RECORDS FOR PROCESSING Start Marker
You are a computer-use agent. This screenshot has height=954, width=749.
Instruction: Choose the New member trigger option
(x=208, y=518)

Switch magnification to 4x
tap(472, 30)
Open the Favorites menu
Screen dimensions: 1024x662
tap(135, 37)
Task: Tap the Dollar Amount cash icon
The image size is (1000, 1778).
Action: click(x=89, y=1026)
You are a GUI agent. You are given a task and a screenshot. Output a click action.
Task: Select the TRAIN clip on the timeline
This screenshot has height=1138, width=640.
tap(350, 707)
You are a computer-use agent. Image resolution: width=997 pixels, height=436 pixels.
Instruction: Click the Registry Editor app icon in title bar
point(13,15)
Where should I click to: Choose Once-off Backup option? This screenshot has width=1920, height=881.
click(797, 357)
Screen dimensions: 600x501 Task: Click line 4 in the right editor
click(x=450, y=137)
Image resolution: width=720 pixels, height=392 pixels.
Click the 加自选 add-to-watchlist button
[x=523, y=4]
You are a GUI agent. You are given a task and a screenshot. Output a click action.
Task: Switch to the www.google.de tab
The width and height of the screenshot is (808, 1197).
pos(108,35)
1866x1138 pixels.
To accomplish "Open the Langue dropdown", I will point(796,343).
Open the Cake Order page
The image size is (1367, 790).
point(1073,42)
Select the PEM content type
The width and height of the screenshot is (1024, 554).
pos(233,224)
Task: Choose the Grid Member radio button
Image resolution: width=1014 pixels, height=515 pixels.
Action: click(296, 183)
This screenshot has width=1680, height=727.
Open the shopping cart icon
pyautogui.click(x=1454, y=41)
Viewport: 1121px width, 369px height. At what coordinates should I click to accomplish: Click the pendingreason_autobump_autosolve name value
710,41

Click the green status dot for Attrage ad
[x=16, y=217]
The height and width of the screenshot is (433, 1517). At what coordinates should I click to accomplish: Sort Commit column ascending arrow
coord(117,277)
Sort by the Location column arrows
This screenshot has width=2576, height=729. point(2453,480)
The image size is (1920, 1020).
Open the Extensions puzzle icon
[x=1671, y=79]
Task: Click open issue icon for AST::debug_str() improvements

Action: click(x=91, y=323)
RECORDS FOR PROCESSING End Marker
▶ GOAL OF THE EXERCISE
What do the records say? Quote them all exactly.

▶ TASK RESULT
You are a computer-use agent. This screenshot has height=954, width=749.
Instruction: Choose the New member trigger option
(x=208, y=518)

Switch magnification to 4x
tap(472, 30)
Open the Favorites menu
Screen dimensions: 1024x662
tap(135, 37)
Task: Tap the Dollar Amount cash icon
The image size is (1000, 1778).
Action: click(x=89, y=1026)
You are a GUI agent. You are given a task and a screenshot. Output a click action.
Task: Select the TRAIN clip on the timeline
This screenshot has height=1138, width=640.
tap(350, 707)
You are a computer-use agent. Image resolution: width=997 pixels, height=436 pixels.
Instruction: Click the Registry Editor app icon in title bar
point(13,15)
Where should I click to: Choose Once-off Backup option? This screenshot has width=1920, height=881.
click(797, 357)
Screen dimensions: 600x501 Task: Click line 4 in the right editor
click(x=450, y=137)
Image resolution: width=720 pixels, height=392 pixels.
Click the 加自选 add-to-watchlist button
[x=523, y=4]
You are a GUI agent. You are given a task and a screenshot. Output a click action.
Task: Switch to the www.google.de tab
The width and height of the screenshot is (808, 1197).
pos(108,35)
1866x1138 pixels.
To accomplish "Open the Langue dropdown", I will point(796,343).
Open the Cake Order page
The image size is (1367, 790).
point(1073,42)
Select the PEM content type
The width and height of the screenshot is (1024, 554).
pos(233,224)
Task: Choose the Grid Member radio button
Image resolution: width=1014 pixels, height=515 pixels.
Action: click(296, 183)
This screenshot has width=1680, height=727.
Open the shopping cart icon
pyautogui.click(x=1454, y=41)
Viewport: 1121px width, 369px height. At what coordinates should I click to accomplish: Click the pendingreason_autobump_autosolve name value
710,41

Click the green status dot for Attrage ad
[x=16, y=217]
The height and width of the screenshot is (433, 1517). At what coordinates should I click to accomplish: Sort Commit column ascending arrow
coord(117,277)
Sort by the Location column arrows
This screenshot has width=2576, height=729. point(2453,480)
The image size is (1920, 1020).
Open the Extensions puzzle icon
[x=1671, y=79]
Task: Click open issue icon for AST::debug_str() improvements

Action: click(x=91, y=323)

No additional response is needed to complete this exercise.